**Exercise aim:**
Within the entries below, output exactly the lines between the line containing "You are a GUI agent. The screenshot is 1024×1771." and the line containing "FILTER BY FIXED IN VERSION (118, 212)", inclusive, and omit any picture.

Content starts

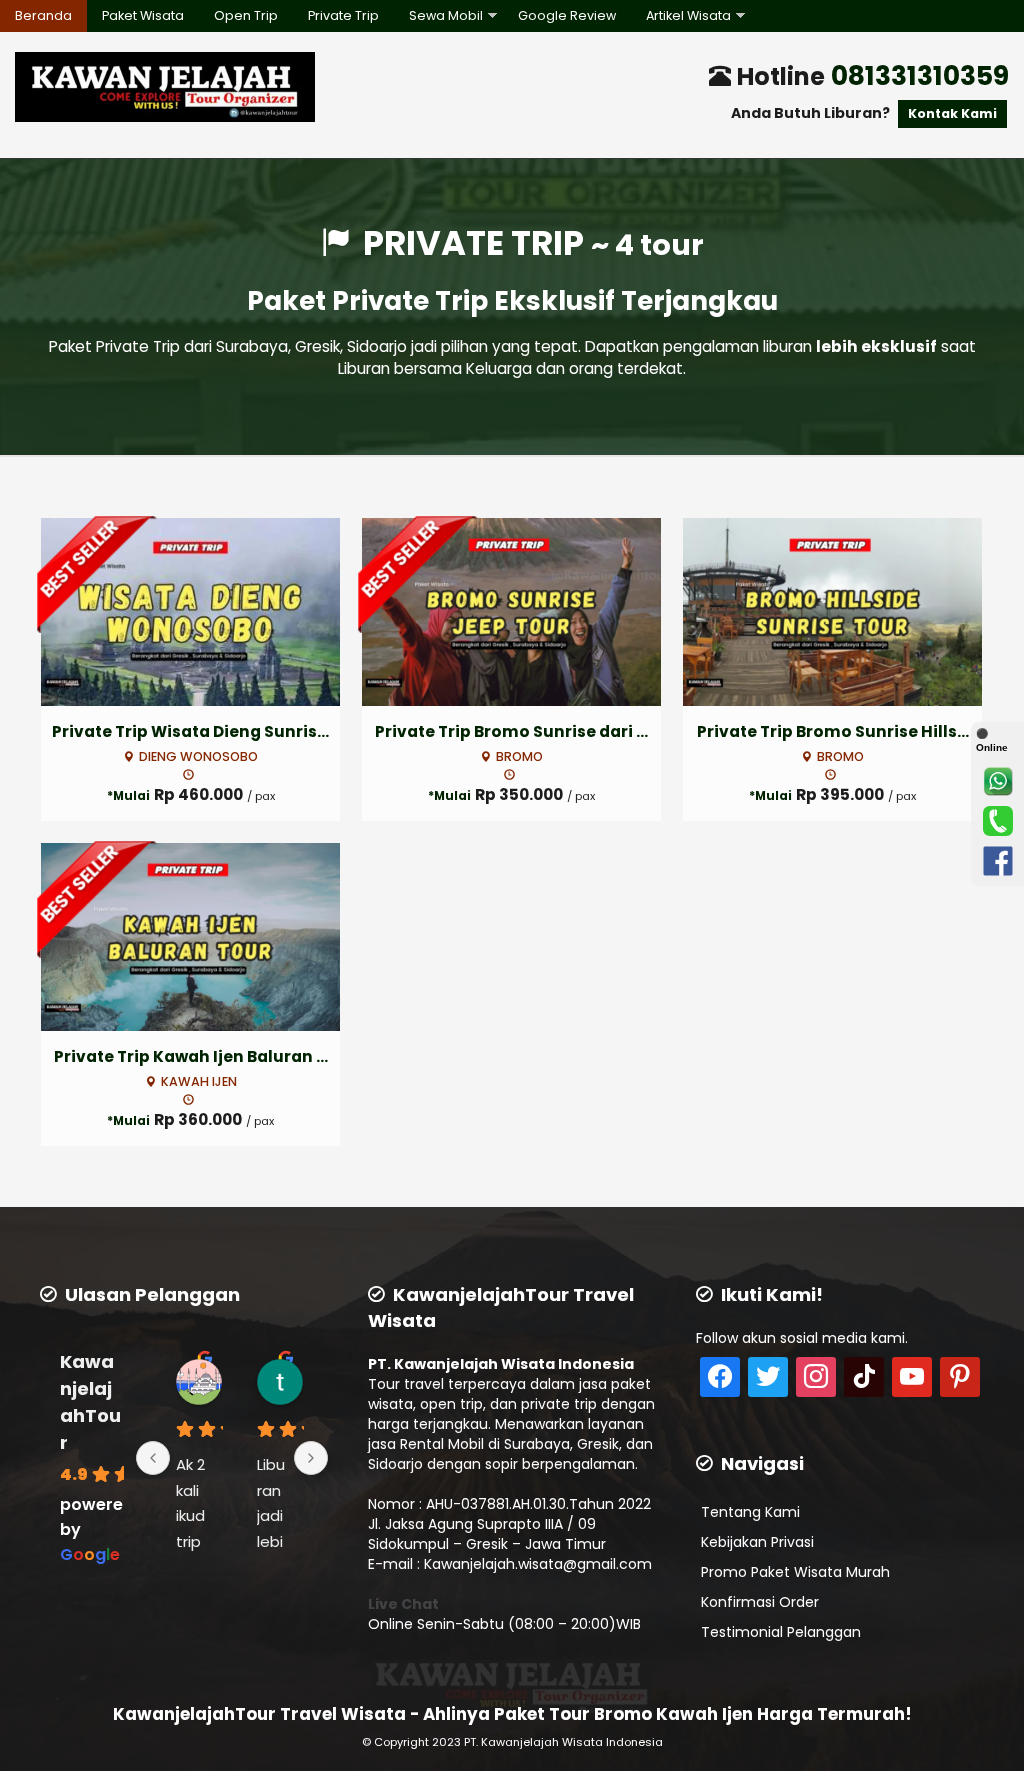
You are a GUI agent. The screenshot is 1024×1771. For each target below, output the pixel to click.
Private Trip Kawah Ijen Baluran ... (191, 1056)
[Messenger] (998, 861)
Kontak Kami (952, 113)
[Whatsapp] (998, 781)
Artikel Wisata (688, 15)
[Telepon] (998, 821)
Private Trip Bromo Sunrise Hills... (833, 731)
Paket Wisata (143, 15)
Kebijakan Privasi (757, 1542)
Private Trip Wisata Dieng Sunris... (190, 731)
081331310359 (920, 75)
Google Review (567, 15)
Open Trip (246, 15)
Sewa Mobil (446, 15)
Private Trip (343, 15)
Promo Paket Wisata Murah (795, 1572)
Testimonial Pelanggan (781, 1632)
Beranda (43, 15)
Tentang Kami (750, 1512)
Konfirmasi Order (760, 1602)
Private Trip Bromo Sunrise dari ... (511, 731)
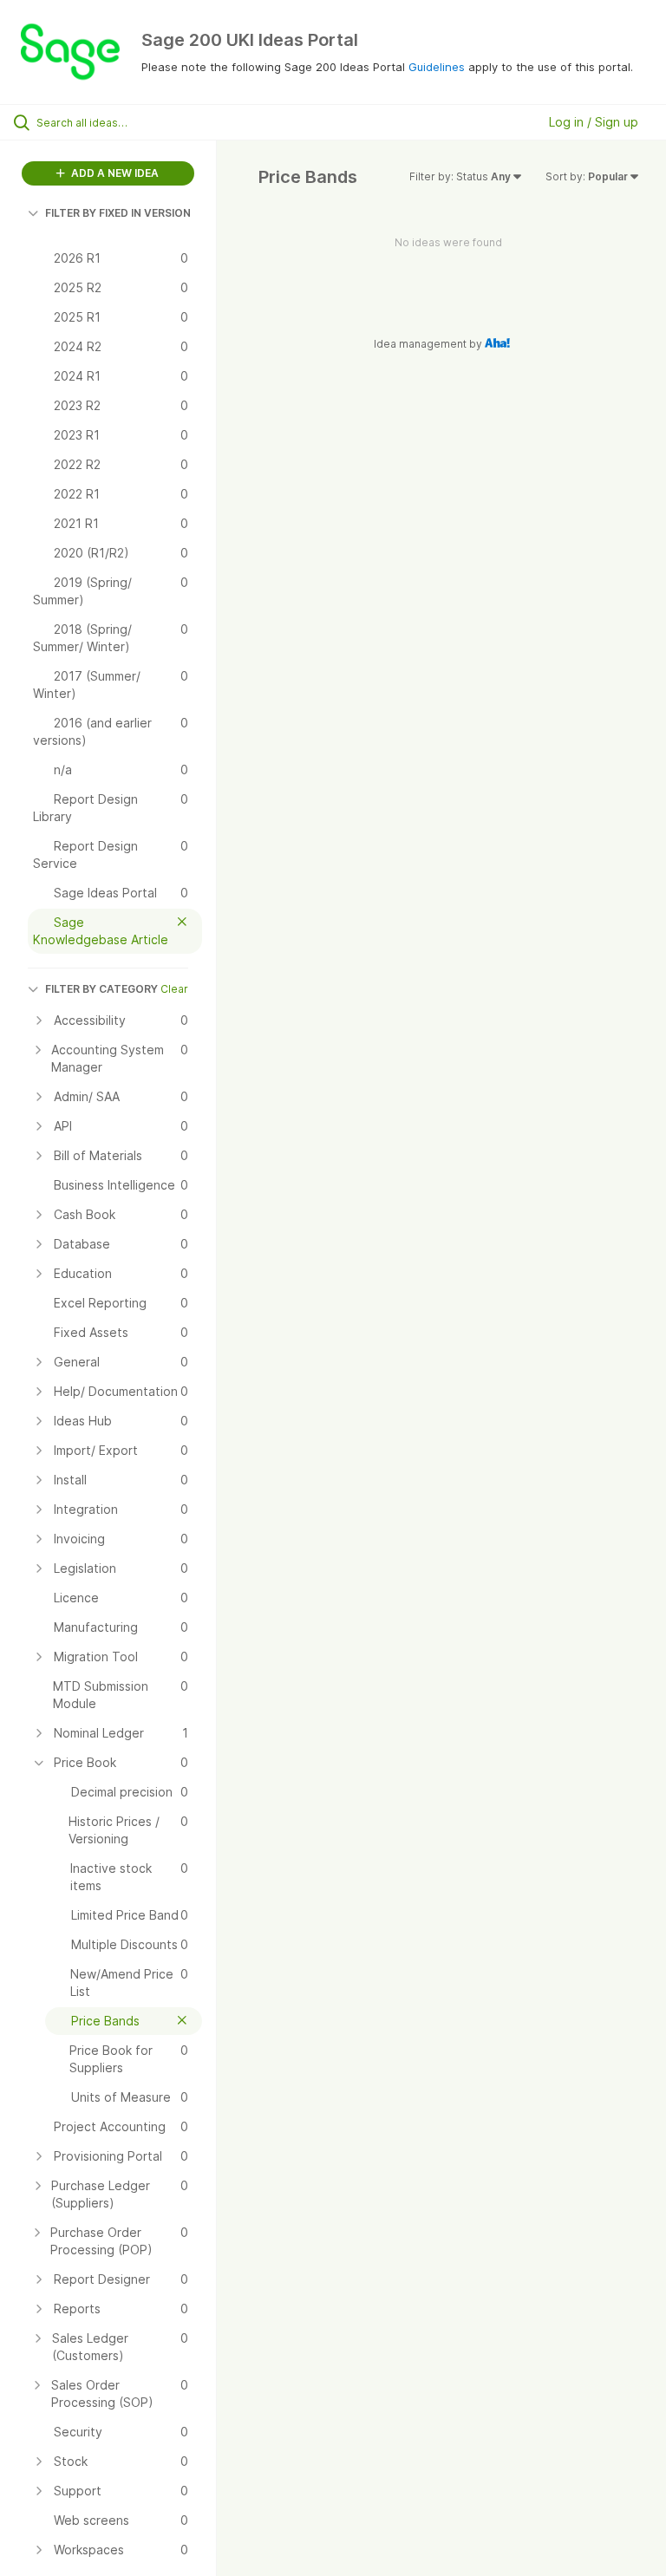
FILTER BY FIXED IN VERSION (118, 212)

Content ends
Content starts

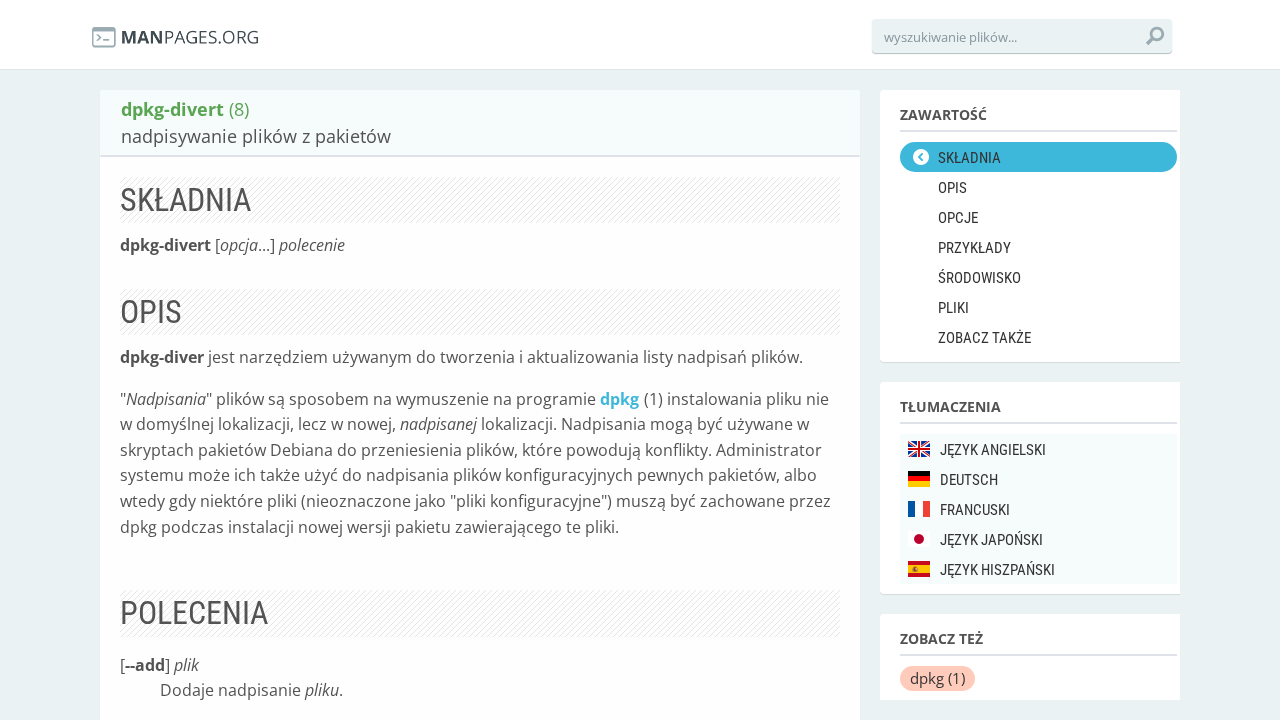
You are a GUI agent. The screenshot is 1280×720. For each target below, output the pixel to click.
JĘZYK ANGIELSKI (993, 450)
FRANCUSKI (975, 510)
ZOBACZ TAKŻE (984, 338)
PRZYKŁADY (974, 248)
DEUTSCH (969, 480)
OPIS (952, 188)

Content ends

**Response area:**
You are a GUI agent. The screenshot is 1024×1771. For each target below, output the pixel to click.
Private Trip Kawah Ijen Baluran ... (191, 1056)
[Messenger] (998, 861)
Kontak Kami (952, 113)
[Whatsapp] (998, 781)
Artikel Wisata (688, 15)
[Telepon] (998, 821)
Private Trip Bromo Sunrise Hills... (833, 731)
Paket Wisata (143, 15)
Kebijakan Privasi (757, 1542)
Private Trip Wisata Dieng Sunris... (190, 731)
081331310359 (920, 75)
Google Review (567, 15)
Open Trip (246, 15)
Sewa Mobil (446, 15)
Private Trip (343, 15)
Promo Paket Wisata Murah (795, 1572)
Testimonial Pelanggan (781, 1632)
Beranda (43, 15)
Tentang Kami (750, 1512)
Konfirmasi Order (760, 1602)
Private Trip Bromo Sunrise dari ... (511, 731)
FILTER BY FIXED IN VERSION (118, 212)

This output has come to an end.